Evan beamed. Beamed. “Come on in.”

“It’s not too cold?”

“They keep it heated. It’s perfect.”

“Can’t argue with perfect.” I heaved a breath. “Turn.”

“What?”

“I’m not doing a striptease for you. Turn around.”

He obliged and I stripped off my jeans and t-shirt.

My suit was a black one-piece with a vintage style. The material skimmed my hips. The straps of the heart-shaped bodice were wide instead of stringy. I was a little too thin for it—it was a suit made for a gal with hips and boobs. I thought it was pretty, but I couldn’t let Evan watch me parade around in it, not when he seemed fully-clothed by comparison.

I quickly took the steps in the shallow end and submerged myself to my neck. The cool water did feel perfect against the night’s stifling heat. Keeping my hair anchored over my left cheek, I swam with my head above water toward the deep end. I stopped and stood where the cement under my feet slanted down.

Right on the edge.

“So,” I said into the silence. “Come here often?”

Evan laughed. “Yeah, I do, actually. Pretty much every night.”

“Why? No air conditioning at Chez Salinger?”

He grinned in a way that made me want to keep making stupid jokes all night.

“Yeah, we have it. I just like being here. It’s peaceful. And when I’m under, holding my breath, it’s peaceful and quiet, and I can just…be.”

“Like meditation?” I asked.

“Something like that. It helps to hold my breath for a long time if I’m kind of…detached from my body. If I were sitting under there, counting the seconds, I don’t think I’d get very far.” He waved his hands, making little ripples in the water. “Anyway. I’m sure there are far more normal things we could talk about.”

I smirked. “Normal is overrated.”

“I keep telling myself that,” he said with a dry smile. “Doesn’t take.”

“Yeah, me too.”

We exchanged looks, a commiseration; the girl with the scar and the boy with the freaky rep, and something shifted between us. An unspoken understanding that drew me closer to him without having moved an inch.

“So what normal stuff shall we talk about?” I asked. “Our favorite colors? Favorite food? Political affiliations?”

“How about…What’s your movie?”

“Raising Arizona,” I said automatically.

Evan broke out in a surprised laugh. “Oh man, that’s a classic!” His slightly southern twang morphed into a full-blown drawl. “Son, you got a panty on your head.”
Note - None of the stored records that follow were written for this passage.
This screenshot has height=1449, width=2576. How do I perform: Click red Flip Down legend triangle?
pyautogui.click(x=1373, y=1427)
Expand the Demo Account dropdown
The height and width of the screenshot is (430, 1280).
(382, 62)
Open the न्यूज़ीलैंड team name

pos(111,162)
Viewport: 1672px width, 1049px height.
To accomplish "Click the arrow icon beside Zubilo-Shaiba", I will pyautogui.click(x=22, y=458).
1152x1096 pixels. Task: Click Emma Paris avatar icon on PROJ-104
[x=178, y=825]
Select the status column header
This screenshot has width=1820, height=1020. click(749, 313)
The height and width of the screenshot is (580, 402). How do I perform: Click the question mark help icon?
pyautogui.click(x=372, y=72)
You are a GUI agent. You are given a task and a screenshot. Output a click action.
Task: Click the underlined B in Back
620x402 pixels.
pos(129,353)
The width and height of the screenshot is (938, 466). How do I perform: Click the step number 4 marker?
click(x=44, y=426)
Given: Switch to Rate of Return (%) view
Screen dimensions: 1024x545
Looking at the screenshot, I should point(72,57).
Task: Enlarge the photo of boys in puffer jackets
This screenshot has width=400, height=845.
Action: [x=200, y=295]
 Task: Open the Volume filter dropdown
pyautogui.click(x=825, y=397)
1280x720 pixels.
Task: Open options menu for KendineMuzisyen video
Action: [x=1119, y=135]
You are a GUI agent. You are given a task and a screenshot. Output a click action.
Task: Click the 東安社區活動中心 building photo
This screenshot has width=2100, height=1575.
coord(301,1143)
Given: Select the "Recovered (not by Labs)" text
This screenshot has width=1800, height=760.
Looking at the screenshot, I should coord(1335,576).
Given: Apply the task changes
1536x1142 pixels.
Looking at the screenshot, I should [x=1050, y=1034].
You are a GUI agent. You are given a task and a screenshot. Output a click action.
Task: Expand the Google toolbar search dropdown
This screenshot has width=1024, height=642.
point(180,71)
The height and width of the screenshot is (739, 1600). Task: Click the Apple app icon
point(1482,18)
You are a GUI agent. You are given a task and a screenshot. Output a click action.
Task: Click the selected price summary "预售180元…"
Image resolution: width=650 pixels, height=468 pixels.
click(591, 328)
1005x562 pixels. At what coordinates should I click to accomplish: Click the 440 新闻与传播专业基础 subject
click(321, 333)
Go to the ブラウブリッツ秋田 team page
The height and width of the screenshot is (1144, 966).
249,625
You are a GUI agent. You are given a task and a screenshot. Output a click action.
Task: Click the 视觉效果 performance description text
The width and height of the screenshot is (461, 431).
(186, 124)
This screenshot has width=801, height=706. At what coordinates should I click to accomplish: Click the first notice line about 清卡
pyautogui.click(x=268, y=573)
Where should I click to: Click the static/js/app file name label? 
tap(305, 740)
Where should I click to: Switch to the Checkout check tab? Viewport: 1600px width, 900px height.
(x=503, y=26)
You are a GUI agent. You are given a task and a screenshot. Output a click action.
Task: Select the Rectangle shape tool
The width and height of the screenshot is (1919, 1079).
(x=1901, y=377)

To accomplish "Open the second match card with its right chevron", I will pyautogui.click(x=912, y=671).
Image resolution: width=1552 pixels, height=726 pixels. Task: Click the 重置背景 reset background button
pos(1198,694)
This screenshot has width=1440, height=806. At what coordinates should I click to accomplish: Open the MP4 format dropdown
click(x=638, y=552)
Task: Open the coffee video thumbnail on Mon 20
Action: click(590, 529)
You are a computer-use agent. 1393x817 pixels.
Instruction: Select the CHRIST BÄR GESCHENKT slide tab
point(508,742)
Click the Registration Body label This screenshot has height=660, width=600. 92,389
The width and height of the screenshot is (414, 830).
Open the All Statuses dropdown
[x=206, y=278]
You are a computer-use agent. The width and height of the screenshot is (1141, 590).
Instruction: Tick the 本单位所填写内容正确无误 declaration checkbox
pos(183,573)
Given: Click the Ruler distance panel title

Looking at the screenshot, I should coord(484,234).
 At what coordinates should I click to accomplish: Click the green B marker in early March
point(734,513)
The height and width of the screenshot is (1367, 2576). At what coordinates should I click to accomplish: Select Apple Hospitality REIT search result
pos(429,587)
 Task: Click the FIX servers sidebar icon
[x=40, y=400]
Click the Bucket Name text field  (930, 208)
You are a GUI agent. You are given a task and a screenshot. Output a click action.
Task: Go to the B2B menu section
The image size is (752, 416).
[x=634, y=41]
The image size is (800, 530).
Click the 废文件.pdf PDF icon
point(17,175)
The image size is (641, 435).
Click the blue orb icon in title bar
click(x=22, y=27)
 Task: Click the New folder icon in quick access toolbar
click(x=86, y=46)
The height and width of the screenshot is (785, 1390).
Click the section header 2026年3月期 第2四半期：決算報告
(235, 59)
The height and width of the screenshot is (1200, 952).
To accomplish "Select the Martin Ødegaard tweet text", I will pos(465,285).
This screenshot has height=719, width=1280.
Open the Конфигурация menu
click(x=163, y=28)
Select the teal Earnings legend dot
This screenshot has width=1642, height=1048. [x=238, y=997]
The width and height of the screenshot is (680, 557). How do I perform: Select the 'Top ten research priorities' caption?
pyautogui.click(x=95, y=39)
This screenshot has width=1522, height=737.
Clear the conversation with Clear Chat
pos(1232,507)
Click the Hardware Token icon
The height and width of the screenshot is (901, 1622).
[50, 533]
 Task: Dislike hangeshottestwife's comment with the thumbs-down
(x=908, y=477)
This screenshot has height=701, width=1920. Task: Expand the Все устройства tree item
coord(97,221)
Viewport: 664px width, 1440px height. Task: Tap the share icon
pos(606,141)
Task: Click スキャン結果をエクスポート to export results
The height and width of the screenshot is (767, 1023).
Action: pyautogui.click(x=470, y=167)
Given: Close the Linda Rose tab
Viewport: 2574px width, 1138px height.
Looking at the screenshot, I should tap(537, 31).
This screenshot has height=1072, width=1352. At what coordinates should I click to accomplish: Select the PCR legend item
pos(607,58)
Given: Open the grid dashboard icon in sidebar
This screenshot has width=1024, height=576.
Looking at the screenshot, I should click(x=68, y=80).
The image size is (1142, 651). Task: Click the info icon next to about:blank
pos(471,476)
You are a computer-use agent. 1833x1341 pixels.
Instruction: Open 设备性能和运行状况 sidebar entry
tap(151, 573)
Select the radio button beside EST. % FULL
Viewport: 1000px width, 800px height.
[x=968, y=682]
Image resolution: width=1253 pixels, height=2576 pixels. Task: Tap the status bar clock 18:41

I busted out laughing. “That entire movie is one big quote-fest.”

“Agree,” Evan said. “Favorite band?”

“All-time or current?”

“Both.”

“Current favorite would be Cage the Elephant. All-time fave is Tori Amos.”

“Why?”

“Because she’s honest and poetic, and she makes inhaling a breath to sing so beautiful, like it’s part of the song.”

“Yeah?”

“Yeah. You should give her a listen sometime.”

Evan smiled. “Maybe I will.”

Another little silence came and went; taking with it more of the awkwardness that exists between two people getting to know each other, until one moment it’s entirely vanished.

“So…you.” I said. “Favorite band?”

“I like old school stuff.”

“Like New Order or…MC Hammer?”

He laughed. Damn, I liked hearing him laugh.

“No, I mean like old, old-school. Like from the 1940’s and ‘50’s. Otis Redding, or Roy Orbison…Ever heard of the Robins?”

“Can’t say that I have.”

“I should play them for you sometime. ‘Smokey Joe’s Café’? A classic.”

“Why do you dig so far back to find music that you like?”

“Old music like that…” He shrugged. “I don’t know. It just seems really honest. And simple. Not simple, like elementary, but simple like…pure. I like simple.”

“Me too.” I skimmed my fingers over the surface of the water, pushing dead leaves that floated on the surface away from me. “I like uncomplicated. Security, stability. I like those things too.” I blink and look around. “Sorry, what was I saying? Don’t mind me and my random word associations.”

“I don’t mind. Security and stability are good. The Salingers are always harping on that. To keep the business strong, and the money coming in to stay secure.”